> TEXTO DE LECTURA
▼

Por Rodrigo Cosser
Tarde de mucha expectación, con la asistencia de personalidades del mundo taurino y aficionados de diferentes partes del Perú y del extranjero, que acudieron a la encerrona del número.
Enfundado en un traje de blanco y plata, hizo el paseíllo en solitario ante tres hierros: los españoles Núñez del Cuvillo, Domingo Hernández y el nacional de Paiján, con distinto comportamiento y presentación.
Con su primero, un bonito toro de nombre “Cafetín” de 504 kg, salió suelto, y Andrés trató de sujetarlo y estirarse por verónicas, pero el toro siempre se escapaba. Se dio dos volteretas que lo quebrantaron y condicionaron su corta actuación en la faena de muleta. Lo despachó de una estocada entera en buen sitio, aunque el toro demoró en caer. Silencio al toro y silencio al torero.
Sale el segundo, “Currito” de 505 kg de Núñez del Cuvillo. Lo deja crudo, quita por tafalleras y brinda al público, empezando su faena con pases cambiados de rodillas que hicieron rugir a Acho.
El toro es alegre y pronto; Roca Rey lo cita de lejos y deja unas series por ambos pitones que son jaleadas por el respetable. Los derechazos son de trazo largo y mano baja, redondos invertidos, y termina la faena con bernardinas muy ceñidas. Se perfila, deja una buena estocada y dos descabellos. El juez, considerando mayoritaria la petición, le otorga la oreja. Palmas al buen toro del Cuvillo.
El tercero, “Preton” de Paiján, como los anteriores, lo deja crudo en la pica. No brinda, y lo cita de lejos, dándole espacio. Realiza dos series por el derecho, pero el toro hace amago de irse. Cambia de mano y, tras exigirlo otra vez, se retira y el torero va por la espada de matar. Lo pincha y luego deja una entera que resulta suficiente. Palmas.

▲

> CONSIGNA
Responda según la crónica taurina:
(a) ¿De qué colores era el traje con que hizo el paseíllo?
(b) ¿Cuántos kilos pesaba "Currito"?
(c) ¿De qué hierro era el tercer toro, "Preton"?
Los registros no intervienen en este ejercicio.

> SECCIÓN DE REGISTROS
▼

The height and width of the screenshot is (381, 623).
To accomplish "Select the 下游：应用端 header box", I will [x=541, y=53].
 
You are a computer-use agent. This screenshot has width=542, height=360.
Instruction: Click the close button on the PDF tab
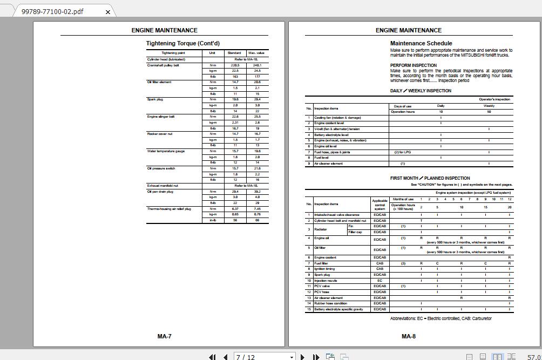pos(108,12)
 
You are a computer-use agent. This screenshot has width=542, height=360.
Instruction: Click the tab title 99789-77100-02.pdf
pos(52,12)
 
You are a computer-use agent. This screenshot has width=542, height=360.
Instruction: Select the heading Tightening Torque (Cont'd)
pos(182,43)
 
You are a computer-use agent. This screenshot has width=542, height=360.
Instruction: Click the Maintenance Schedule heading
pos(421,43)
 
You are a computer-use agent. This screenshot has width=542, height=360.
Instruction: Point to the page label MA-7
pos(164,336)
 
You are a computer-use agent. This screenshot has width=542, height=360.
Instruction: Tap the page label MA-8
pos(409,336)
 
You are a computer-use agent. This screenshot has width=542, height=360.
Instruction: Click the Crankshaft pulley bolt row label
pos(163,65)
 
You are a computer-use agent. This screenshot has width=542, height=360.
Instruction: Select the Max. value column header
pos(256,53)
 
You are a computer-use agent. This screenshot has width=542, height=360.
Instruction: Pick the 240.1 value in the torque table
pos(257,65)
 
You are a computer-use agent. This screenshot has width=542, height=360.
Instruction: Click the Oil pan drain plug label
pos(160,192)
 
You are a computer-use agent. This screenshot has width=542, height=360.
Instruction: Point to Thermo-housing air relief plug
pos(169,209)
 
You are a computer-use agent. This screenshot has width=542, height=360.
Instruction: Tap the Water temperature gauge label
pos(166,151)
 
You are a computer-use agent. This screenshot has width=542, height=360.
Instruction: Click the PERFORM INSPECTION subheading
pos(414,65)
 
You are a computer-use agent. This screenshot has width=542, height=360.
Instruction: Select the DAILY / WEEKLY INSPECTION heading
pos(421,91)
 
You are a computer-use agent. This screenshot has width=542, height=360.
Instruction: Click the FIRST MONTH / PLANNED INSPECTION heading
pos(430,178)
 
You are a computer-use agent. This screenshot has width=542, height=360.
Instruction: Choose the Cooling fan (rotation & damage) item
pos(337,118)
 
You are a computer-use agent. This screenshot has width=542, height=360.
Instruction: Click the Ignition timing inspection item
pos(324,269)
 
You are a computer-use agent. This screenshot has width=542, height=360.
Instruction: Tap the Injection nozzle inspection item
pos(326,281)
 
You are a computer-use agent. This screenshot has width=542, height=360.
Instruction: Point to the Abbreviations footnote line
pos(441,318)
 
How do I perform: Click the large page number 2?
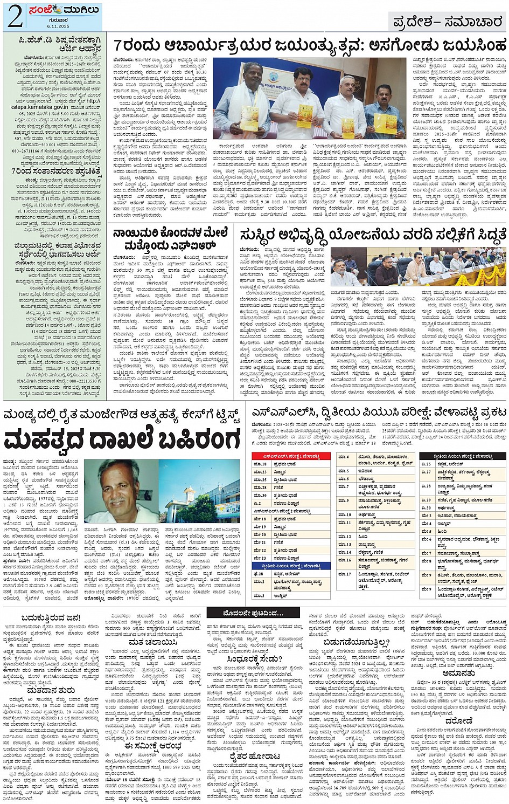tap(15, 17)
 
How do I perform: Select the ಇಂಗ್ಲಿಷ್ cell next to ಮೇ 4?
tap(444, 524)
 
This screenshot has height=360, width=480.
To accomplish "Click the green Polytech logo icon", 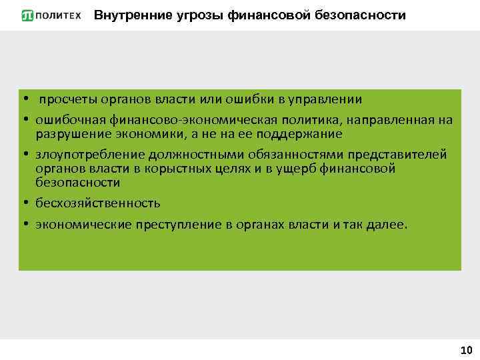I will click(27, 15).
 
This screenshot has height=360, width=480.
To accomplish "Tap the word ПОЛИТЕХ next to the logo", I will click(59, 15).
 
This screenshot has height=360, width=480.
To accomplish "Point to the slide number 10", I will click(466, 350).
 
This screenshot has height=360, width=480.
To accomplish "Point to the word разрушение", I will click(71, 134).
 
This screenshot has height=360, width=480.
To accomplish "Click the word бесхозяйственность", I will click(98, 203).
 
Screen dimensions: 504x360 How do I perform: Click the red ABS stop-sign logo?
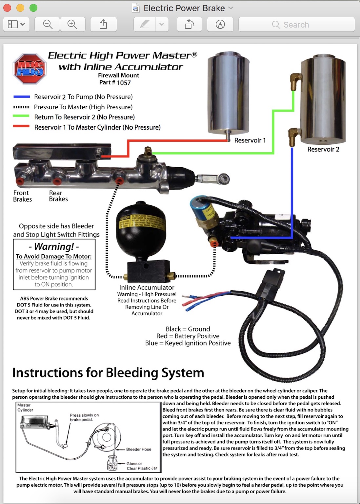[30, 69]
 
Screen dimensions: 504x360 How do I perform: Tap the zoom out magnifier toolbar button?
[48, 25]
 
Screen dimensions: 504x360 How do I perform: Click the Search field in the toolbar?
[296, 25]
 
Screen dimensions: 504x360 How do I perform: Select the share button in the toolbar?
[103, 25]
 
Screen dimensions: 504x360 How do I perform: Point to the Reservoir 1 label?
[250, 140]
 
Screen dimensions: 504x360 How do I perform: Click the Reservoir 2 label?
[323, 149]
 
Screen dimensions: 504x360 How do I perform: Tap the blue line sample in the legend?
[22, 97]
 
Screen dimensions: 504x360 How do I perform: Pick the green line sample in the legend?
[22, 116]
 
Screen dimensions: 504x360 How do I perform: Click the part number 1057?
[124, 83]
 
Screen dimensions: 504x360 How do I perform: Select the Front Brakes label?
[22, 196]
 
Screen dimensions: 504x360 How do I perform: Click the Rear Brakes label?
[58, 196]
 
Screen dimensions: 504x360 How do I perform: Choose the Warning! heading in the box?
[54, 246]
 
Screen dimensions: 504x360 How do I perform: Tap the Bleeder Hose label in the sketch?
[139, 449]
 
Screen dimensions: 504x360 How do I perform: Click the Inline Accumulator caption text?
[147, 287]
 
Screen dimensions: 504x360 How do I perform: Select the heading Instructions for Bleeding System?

▲

> RESPUESTA
(a) Blanco y plata.
(b) 505 kg.
(c) De Paiján.